WHAT YOU WILL DO: Reproduce, word for word, the stretch of the rows below from the line containing "Describe the element" through the end of the rows. Leave the pictures out of your answer.

GIVEN ENTRIES:
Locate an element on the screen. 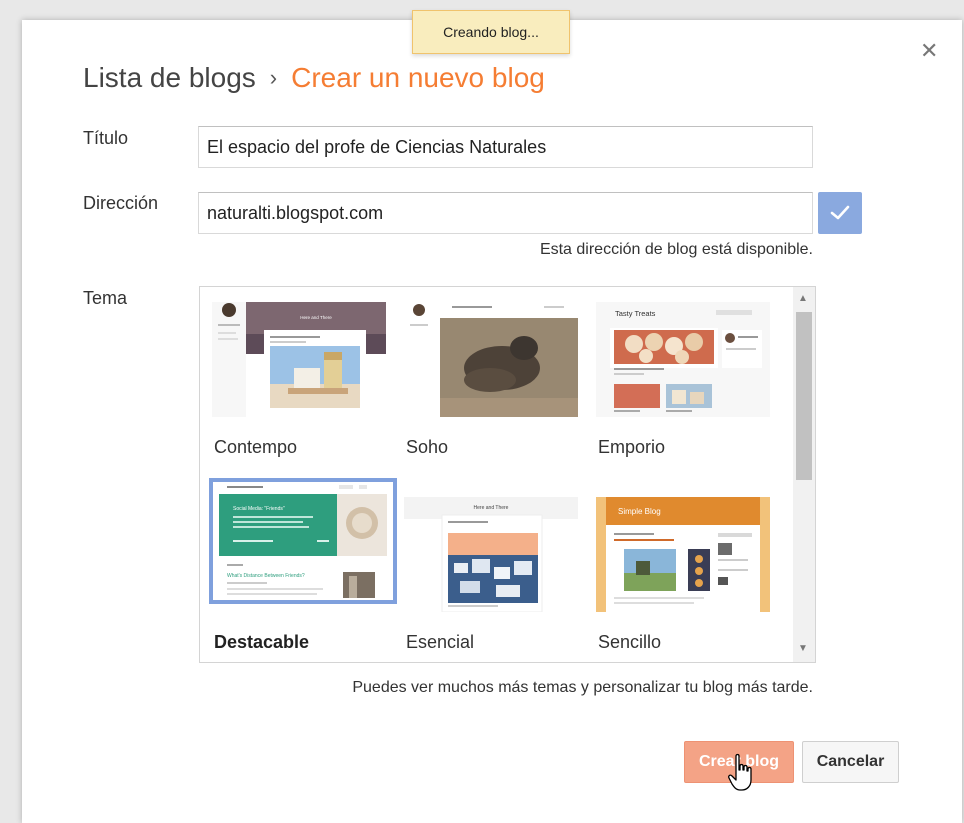  cancel-button: Cancelar is located at coordinates (850, 762).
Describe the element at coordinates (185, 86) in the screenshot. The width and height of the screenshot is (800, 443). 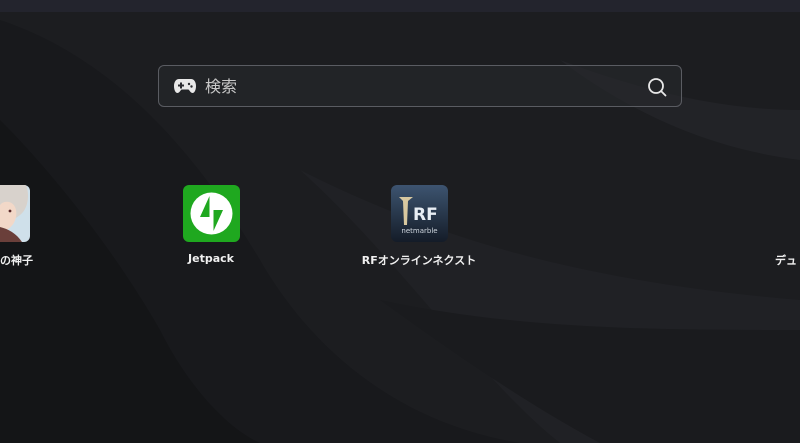
I see `gamepad-icon` at that location.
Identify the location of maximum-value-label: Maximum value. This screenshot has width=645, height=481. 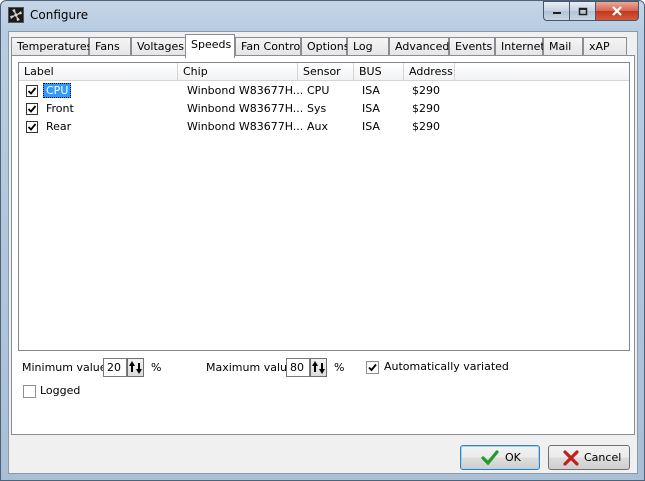
(250, 368).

ANSWER BOX:
Describe the element at coordinates (185, 86) in the screenshot. The width and height of the screenshot is (800, 443). 
I see `gamepad-icon` at that location.
Identify the location of maximum-value-label: Maximum value. This screenshot has width=645, height=481. 
(250, 368).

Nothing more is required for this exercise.